Too squishy out there? The planting can wait
The rain and melting snow have turned lawns into bogs. With each step we take, water squishes noisily out of the ground. Paths are muddy and slippery.
But there are amazing varieties of fruit trees and roses simply begging to be bought. There are bulbs to purchase, flowering shrubs that plead to be part of the landscape. Further, it's time for pruning and spraying. Gardeners are itching to get back into the garden.
So should they?
"Stay inside," says Fred Hoffman (www.farmerfred.com). "Enjoy the rain from indoors. Don't plant anything while the ground is soggy."
Chuck Ingels, the farm and horticulture adviser for the University of California Cooperative Extension, concurs: "Soggy gardening? I try not to do it."
There are plenty of good reasons for staying off the soil until things dry out a bit. "Walking on the soil, driving on it, working it -- they'll all compact the soil," Ingels says. "It will destroy the structure of the soil."
"If you just have to, buy more plants," says Bob Hamm, who oversees benefit plant sales, "then store them in pots, heel them in until the ground is drier. I'm putting bare-root perennials in plastic bags with the air removed and storing them in the refrigerator. You can store them between 35 and 40 degrees for weeks that way."
Packaged roses or trees? "They can be kept outside in their packages for a while. Don't put them where they'll dry out or where it's too warm," Hamm says.
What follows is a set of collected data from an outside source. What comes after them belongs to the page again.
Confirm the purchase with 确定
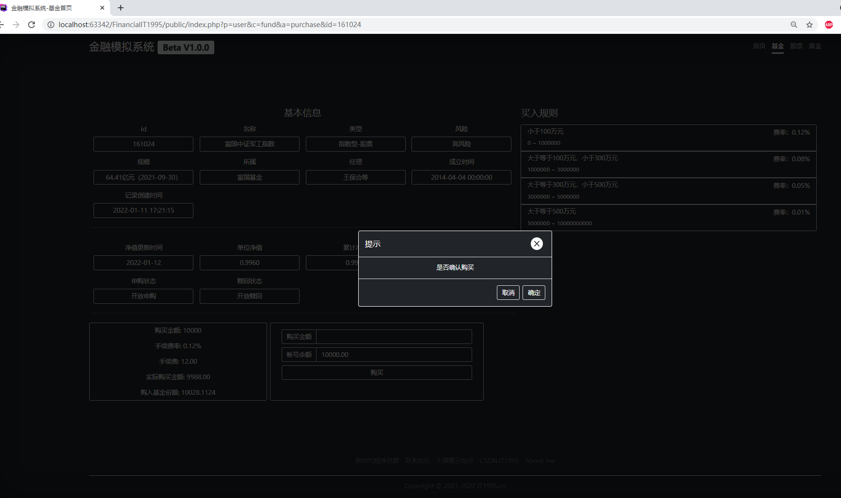The image size is (841, 498). coord(533,293)
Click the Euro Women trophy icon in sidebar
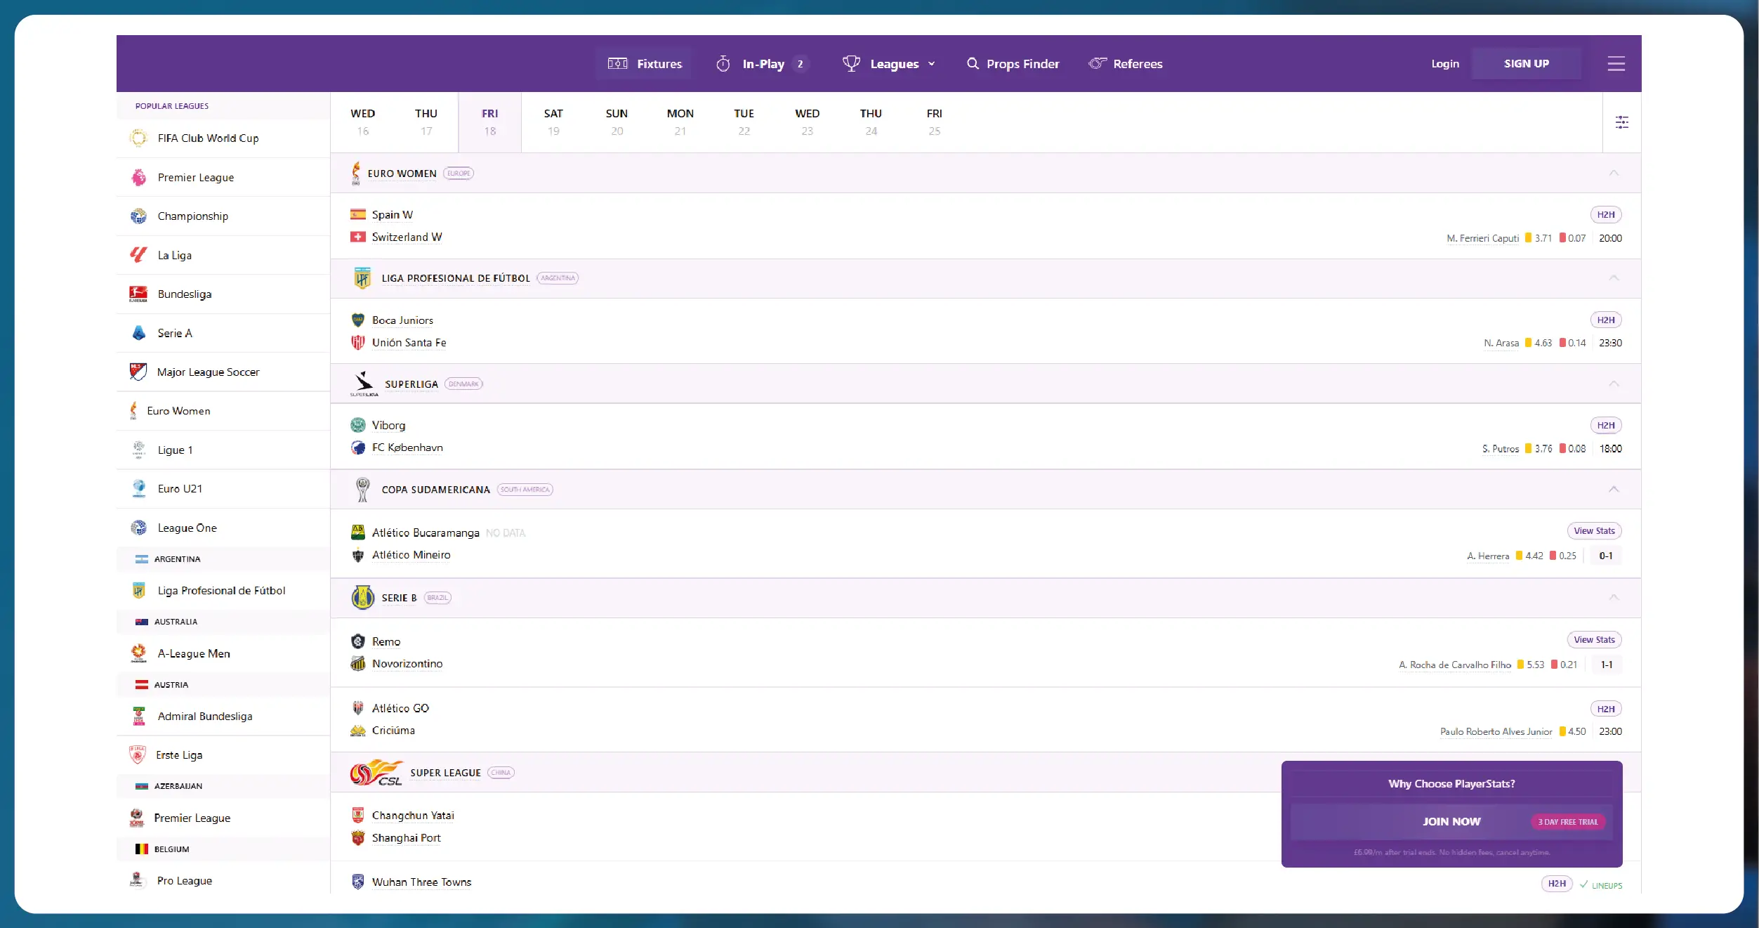 coord(133,410)
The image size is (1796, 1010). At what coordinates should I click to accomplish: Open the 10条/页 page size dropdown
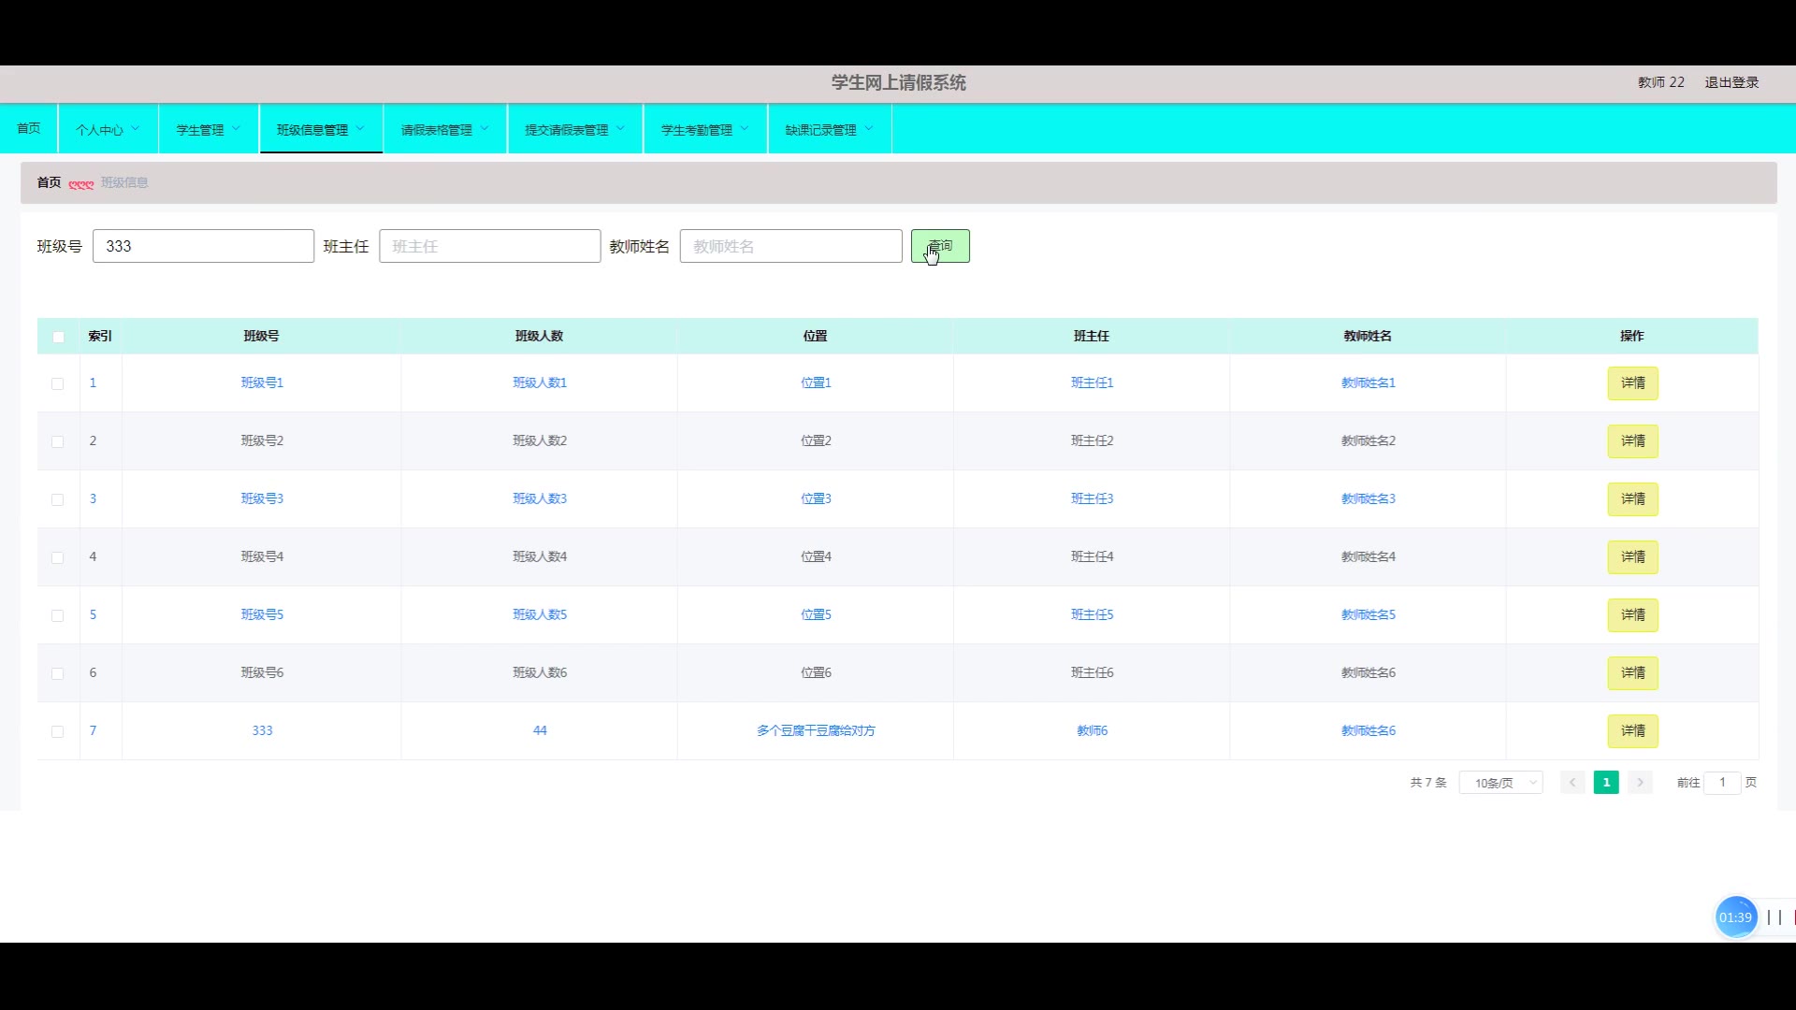(x=1501, y=783)
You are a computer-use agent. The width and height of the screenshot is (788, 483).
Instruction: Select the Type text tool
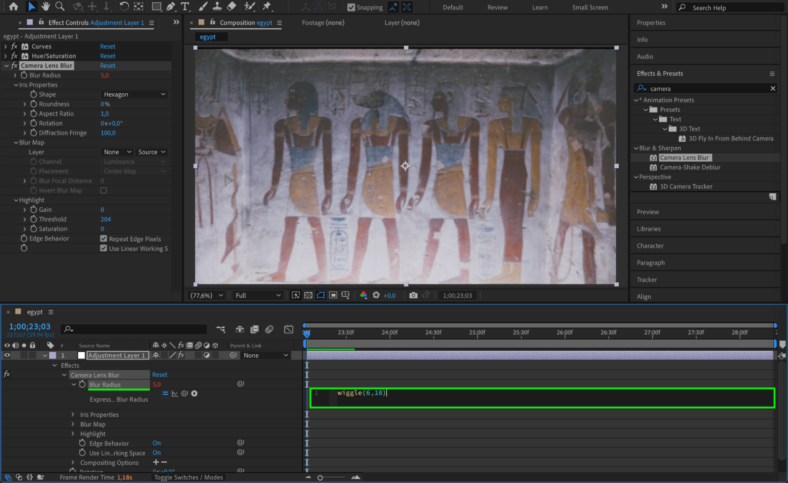[185, 6]
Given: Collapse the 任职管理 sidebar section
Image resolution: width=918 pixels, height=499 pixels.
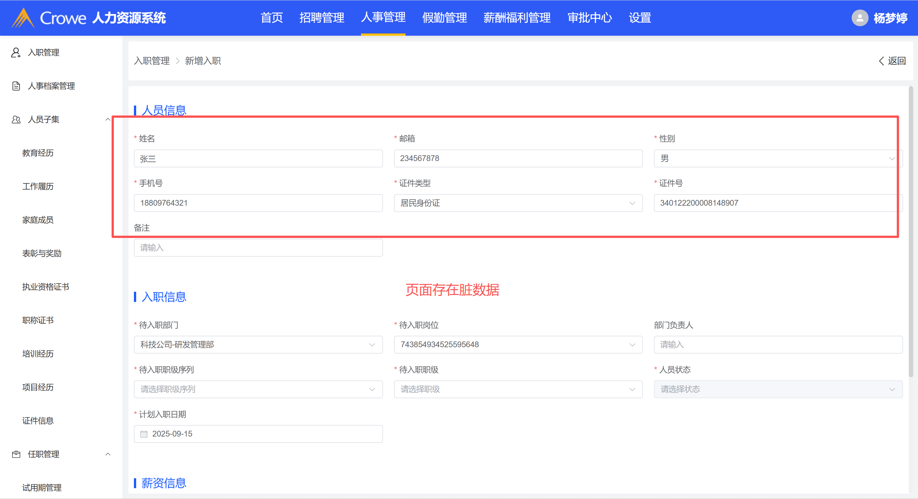Looking at the screenshot, I should (108, 454).
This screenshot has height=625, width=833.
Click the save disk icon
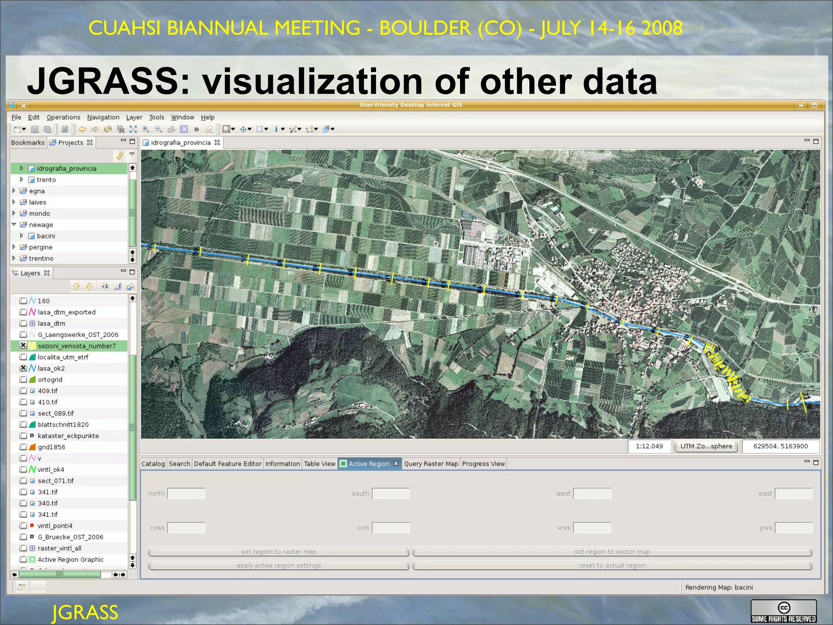coord(35,129)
How do you tell if the soil is too wet? If you can pick it up and water squeezes out of it, it's too wet, says Hamm. It shouldn't feel like modeling clay. If it breaks apart easily, you're getting there.
Hoffman recommends digging down 8 or 10 inches and checking the soil. "Don't just grab a handful from the top of the ground."
Hoffman recommends waiting until soil temperatures are above 50 degrees, with the exception of "cool-season annuals like pansies, snapdragons, broccoli, cauliflowers, lettuce."